* DOCUMENT EXTRACT
SIOUX FALLS, S.D. (KELO) – A South Dakota-chartered trust company has been fined by the U.S. Department of Treasury.
The Kingdom Trust Company, which was established in 2010 with a listed address in Sioux Falls, has been fined $1.5 million after the Financial Crimes Enforcement Network (FinCEN) completed a civil enforcement investigation. FinCEN announced the fine in a news release.
A 32-page report says The Kingdom Trust Company violated the Bank Secrecy Act and its regulations. The report says Kingdom Trust is headquartered in Sioux Falls, but has a trust services office in Murrary, Kentucky where most of its 80 employees work. You can view the report below.
State law requires trust companies to have a South Dakota resident as a trust officer or key employee. A trust company also must have office space in South Dakota, and a majority of its board must meet at least twice annually in South Dakota.
During the time period of Feb. 15, 2016 to March 15, 2021, federal investigators say “one single employee was responsible for conducting daily reviews of all the prior day’s transactions to identify any potentially suspicious transactions” for Kingdom Trust.
“FinCEN has identified hundreds of suspicious transactions for which Kingdom Trust failed to timely and accurately file a SAR (suspicious activity reports),” the report said.
Federal investigators say Kingdom Trust admitted willfully it failed to accurately and timely report hundreds of transactions.
“Kingdom Trust had virtually no process to identify and report suspicious transactions, resulting in it processing over $4 billion in international wires with essentially no controls,” FinCEN’s Acting Director Himamauli Das said in a release. “This enforcement action is an important statement that we will not tolerate trust companies with weak compliance programs that fail to identify and report suspicious activities, particularly with respect to high-risk customers whose businesses pose an elevated risk of money laundering.”
Timothy Kuhman is the registered agent for The Kingdom Trust Company which has a status of “good standing” with the Business Filings Division under the Secretary of State’s office. The Kingdom Trust Company’s 2022 annual report to the Secretary of State’s office was filed Oct. 21, 2022 and the next annual report is due Dec. 1, 2023. The Secretary of State’s role is ministerial in collecting annual reports for businesses.
KELOLAND News reached out to The Kingdom Trust Company, the South Dakota Department of Labor and Regulation and the Secretary of State’s office regarding the federal fine against The Kingdom Trust Company. Any response will be added to this story.
Bret Afdahl, Division of Banking Director, sent KELOLAND News an emailed statement about how the state regulates trust companies.
“The South Dakota Division of Banking conducts regular examinations of each trust company chartered in South Dakota. Each examination includes a review of Bank Secrecy Act and Anti-Money Laundering compliance programs,” Afdahl said. “The Division has an information sharing agreement in place with FinCEN and regularly shares information with them. Primary enforcement authority for the Bank Secrecy Act rests with FinCEN. The Division considers any publicly available and confidential information as it examines and rates each company and as it considers supervisory actions.”

* DATA EXTRACT

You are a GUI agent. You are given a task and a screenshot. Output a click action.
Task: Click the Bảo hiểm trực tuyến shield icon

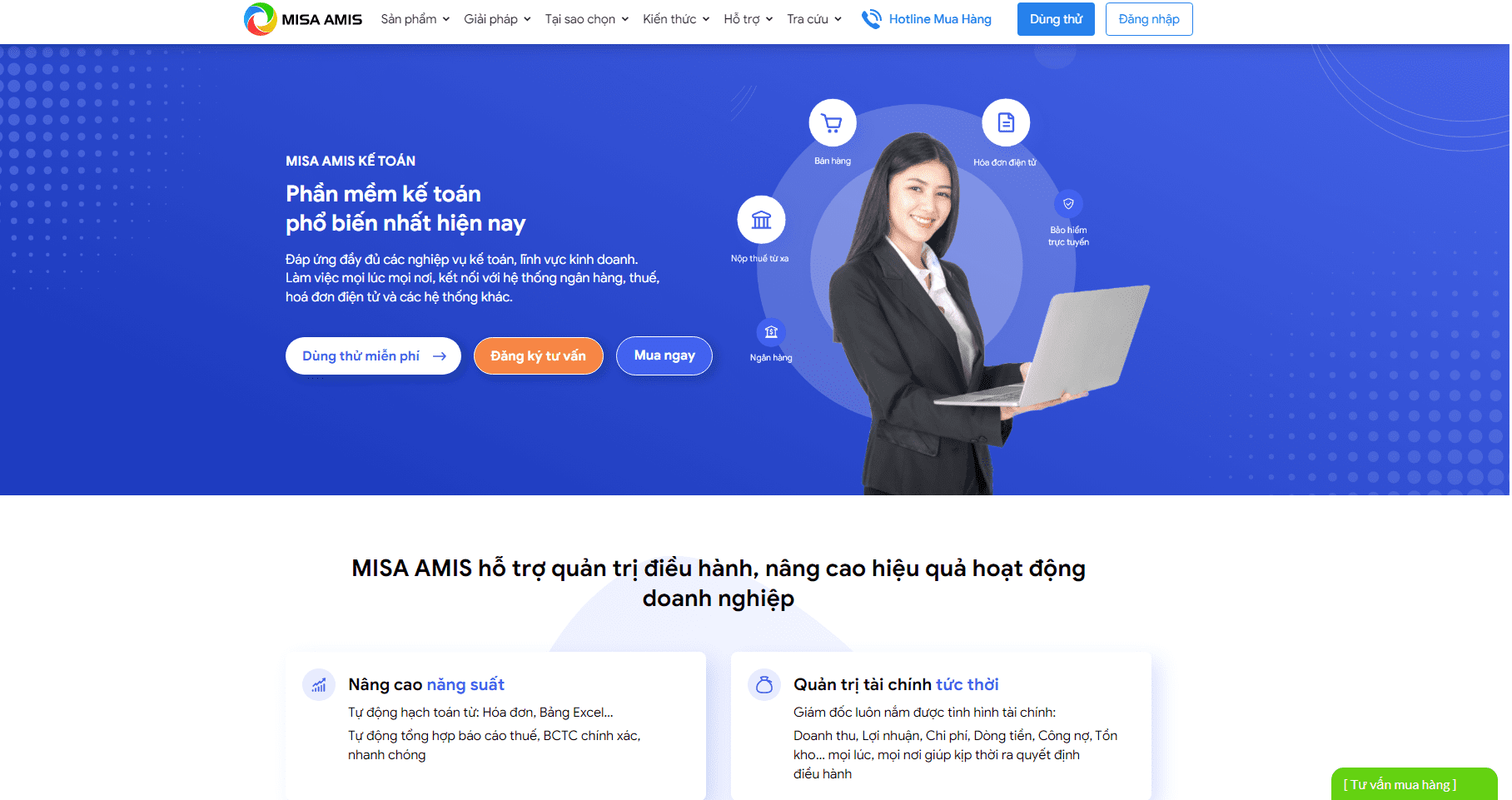1068,204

* TO BE DONE
Please continue the news story about the federal fine against the Kingdom Trust Company from where it stops. You won't need the lines for this.

* WRITTEN ANSWER
Tom Simmons, a law professor at the University of South Dakota’s Knudson School of Law and member of the South Dakota Task Force on Trust Administration. He said the investigation and fine is good for the trust industry in South Dakota by proving there is oversight on trust companies.
“There’s a sense, because a trust is kind of an opaque idea, that if you put money in a trust that it kind of disappears from regulatory oversight or taxation. That’s far, far from the case,” Simmons said. “You’re not only just following these regulations, you’re seeing those of your competitors who aren’t charged with it. I think that that really helps build a culture of compliance.”
Tom Deadrick, Deputy Secretary of State, told KELOLAND News in an email “good standing” with the Secretary of State’s office applies to required statutory filings and fees.
He said “good standing” is not affected by litigation or fines and “good standing” will remain as long as the required documentation and fees are timely filed.
South Dakota’s trust industry and state regulators
The news release from FinCEN said it used collaboration and assistance from the Department of Justice and Federal Bureau of Investigation. At the state level, South Dakota has its own trust regulators.
Trust companies handle hundreds or thousands of trusts. Sioux Falls lawyer Terry Prendergast told the South Dakota Trust Association conference people who shield their wealth through financial trusts in South Dakota aren’t tax evaders. Prendergast said trusts are “nothing more” than a way to defer paying taxes until some future date. The federal IRS has complex regulations on how trust income must be reported each year.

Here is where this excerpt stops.